I should have said something now that I think more about it, not left him hanging like that. Shit, I'm terrible aren't I? Here I am, riding up the elevator with an empty box I managed to snag from my favorite bakery to clear out my desk, and this is the moment I realize what a terrible shit I really am? It took me a full day to come to this conclusion? I need cake.
"Cake, that's the answer to everything isn't it Morgana?" My Brain smirks at me.
"I have had just about enough out of you. Where were you yesterday when I really needed you, Brain? Nowhere! How convenient it is that my love life and my job are ruined and NOW you decide to return? Thanks, thanks a lot!
The door dings as the elevator opens to let on a man and woman. They smile at me, but continue their conversation in hushed tones so I can't hear them as the lift begins to rise again.
"I have warned you many a time Morgana that sleeping with your boss would not end well, but you never listen to me. Now you have nothing. The least I can do is help you rebuild. Maybe Radio Shack is hiring." Brain rubs her squiggly chin in contemplation.

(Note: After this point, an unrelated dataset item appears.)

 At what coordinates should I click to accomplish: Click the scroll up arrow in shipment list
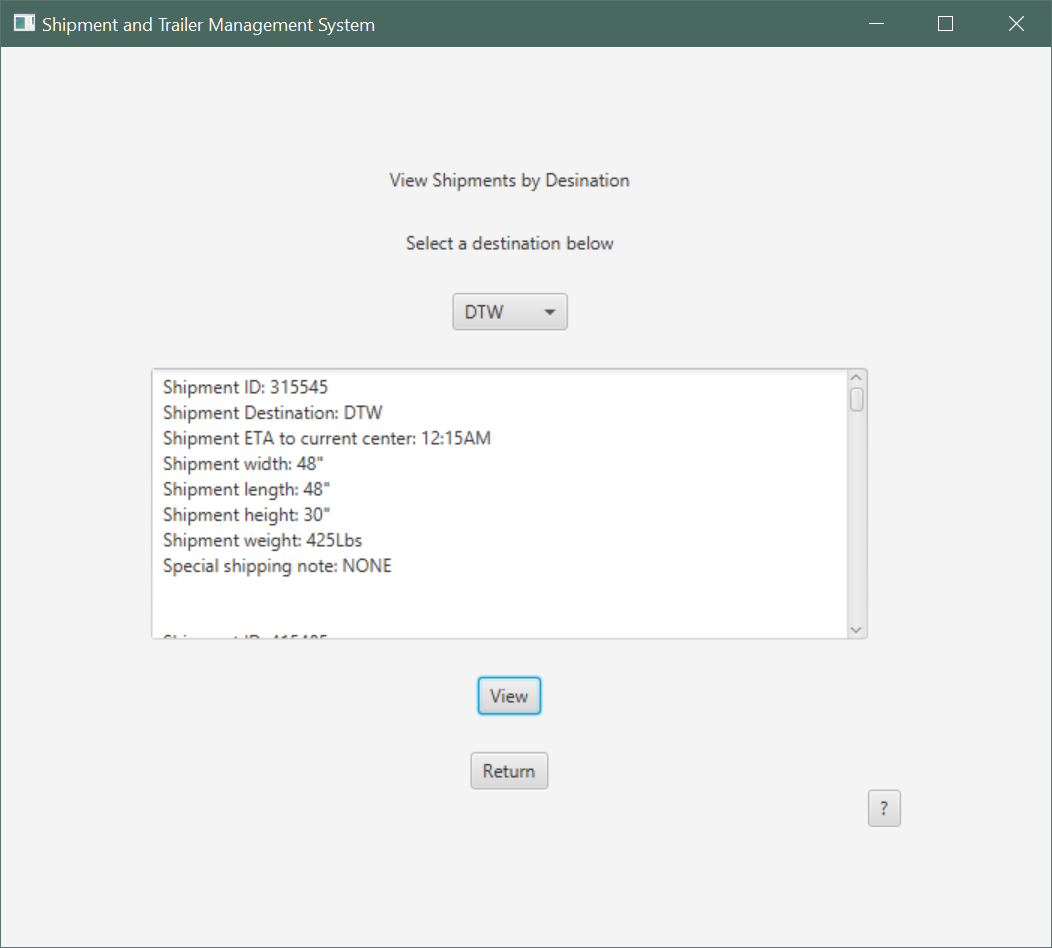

"You’re joking, right? I am not working at Radio Shack. No offense to them, I am sure it's a great place, but I was just the assistant to the Vice President of a multi-billion dollar company. I am not going to work for minimum wage at any place that has the word ‘shack’ in the title," I whisper yell, turning my head toward the wall as not to arouse suspicion from my elevator companions. I glance back to see they are still in the throes of their conversation.
"Oh, well, I didn't realize you have gone all high and mighty on me. If that's the case, we really have to buckle down once we get home and figure out what is going to happen. Because, in the past almost five months, you have gotten yourself fired not once, not twice, but three times -- twice from the same company -- for having sex. While that is certainly impressive, I just don't know how we can spin that in an interview."
I close my eyes and take a deep breath before I bellow out, "Fuck you Brain!"